Apresentando uma visão
adequadamente ambígua da natureza humana, Expresso
do Amanhã apóia nos ombros de seu protagonista, Curtis (Chris Evans), os
motores da mudança e de sua complexa perspectiva moral. Personagem trágico e
psicologicamente ambíguo, Curtis é um sujeito que parece estar constantemente se
policiando, guiado por um sentimento de culpa que, em sua visão de mundo,
parece fazer com que qualquer atitude sua, por mais nobre que seja, não valha
grande coisa no fim das contas. Para isso, mais do que essencial é a
performance de Chris Evans, um ator excelente sempre que tem a oportunidade de
demonstrar seu verdadeiro talento, que aqui confere grande peso dramático à
Curtis, numa expressão sempre fechada e cansada, mas que nunca deixa de
demonstrar humildade e medo, muitas vezes de si mesmo e do que se acha capaz.
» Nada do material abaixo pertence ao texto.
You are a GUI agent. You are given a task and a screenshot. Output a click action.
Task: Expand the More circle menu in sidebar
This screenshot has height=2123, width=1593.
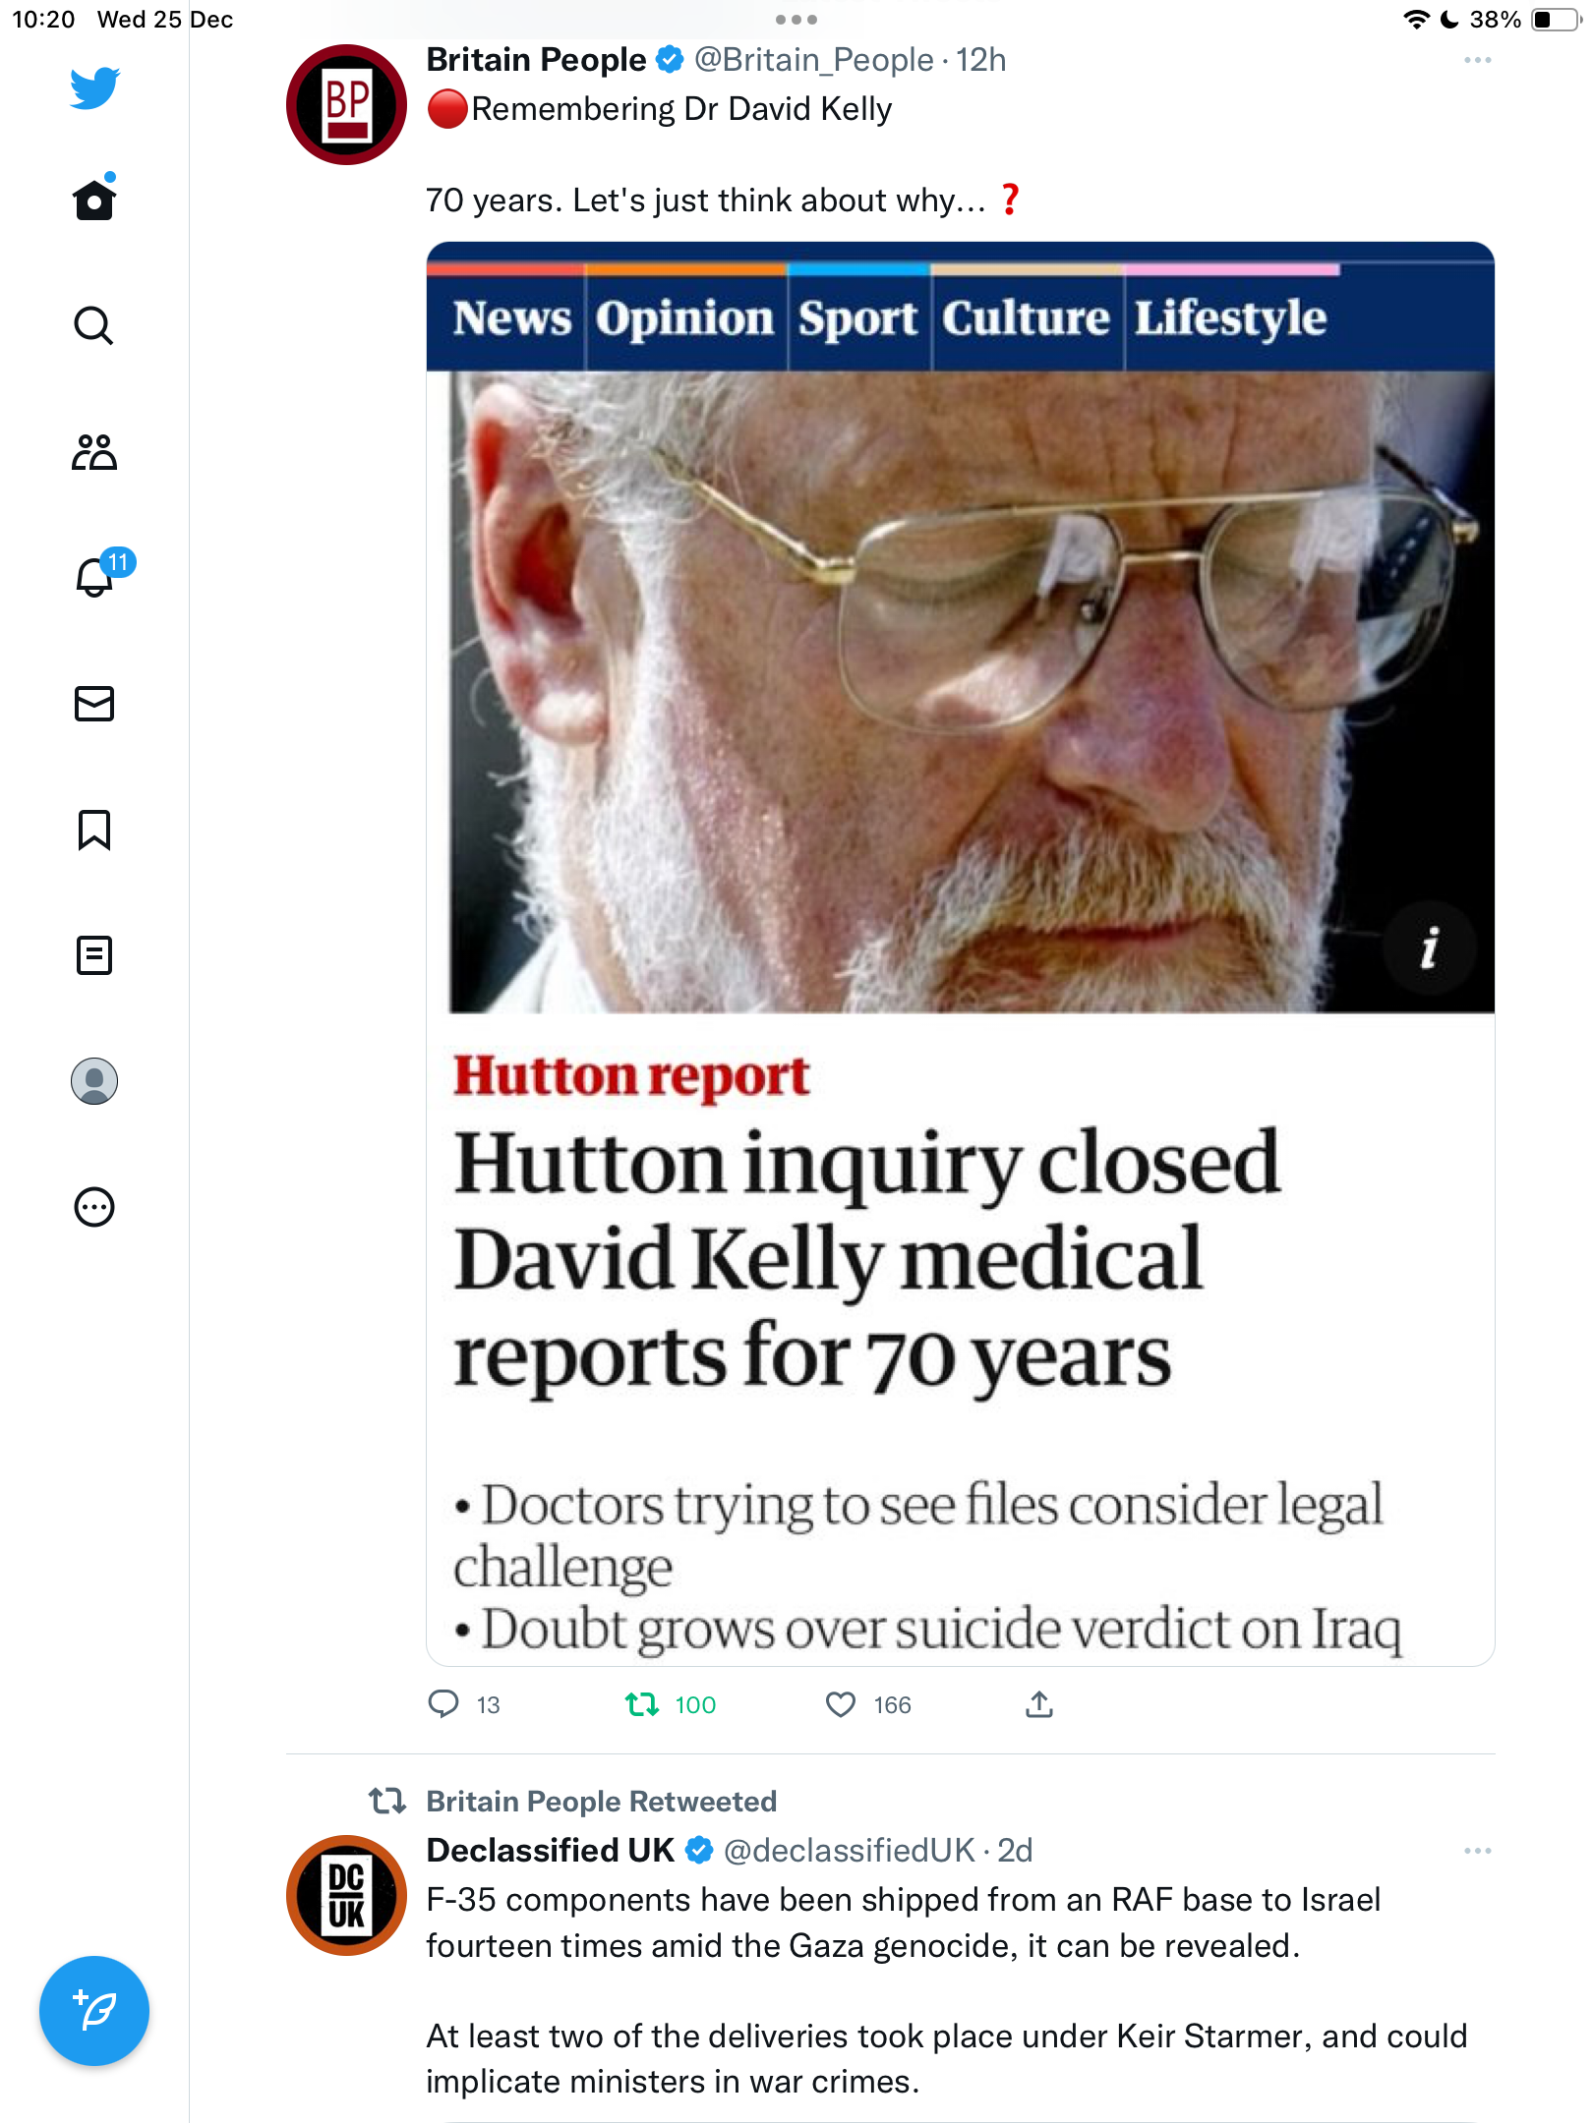(x=94, y=1207)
Aliás, ao longo da projeção, ele sofre testes morais e éticos que o tornam ainda
mais complexo.
Com um elenco que apresenta
grande diversidade étnica (perfeitamente adequada para mostrar uma parcela da
humanidade num mundo pós-apocalíptico), Expresso
do Amanhã se cerca de talentos que conseguem extrair o necessário para
desenvolver, pelo menos um pouco, cada um dos personagens. Mas, enquanto Ed
Harris assusta com a frieza de sua composição e Alison Pill frita no fanatismo
da professora que interpreta, quem merece mais destaque é Tilda Swinton, cuja
composição de Mason não é só divertida, mas extremamente complexa ao evidenciar
camadas de profunda psicopatologia em sua personagem.
Enfraquecido com cenas
de ação que fariam mais sentido se estivessem em um filme de Edgar Wright, Expresso do Amanhã consegue destacar-se
na beleza de suas imagens, principalmente aquelas que mostram o mundo congelado,
mas também cai quando Joon-ho acaba pesando um pouco a mão no elemento
caricatural e cria uma espécie de antagonista quase indestrutível, mas
completamente desnescessário. No entanto, é ótimo que Bong Joon-ho, sem estar
ligado a um grande estúdio, tenha liberdade para trabalhar com sua habitual
violência estética, não economizando em sanguinolência, mutilações e nem mesmo
numa quantidade suficiente de palavrões que afasta o longa da mesquinharia. Além disso, a coragem do cineasta fica ainda evidente quando mata personagens importantes sem frescura ou aviso prévio.
Apesar de seus
problemas, Expresso do Amanhã é mais
um trabalho de grande competência de Bong Joon-ho, e também uma ficção
científica exemplar ao aproveitar a trama ficcional para abarcar reflexões mais
complexas e desafiadoras, assim como os melhores exemplos do gênero fazem.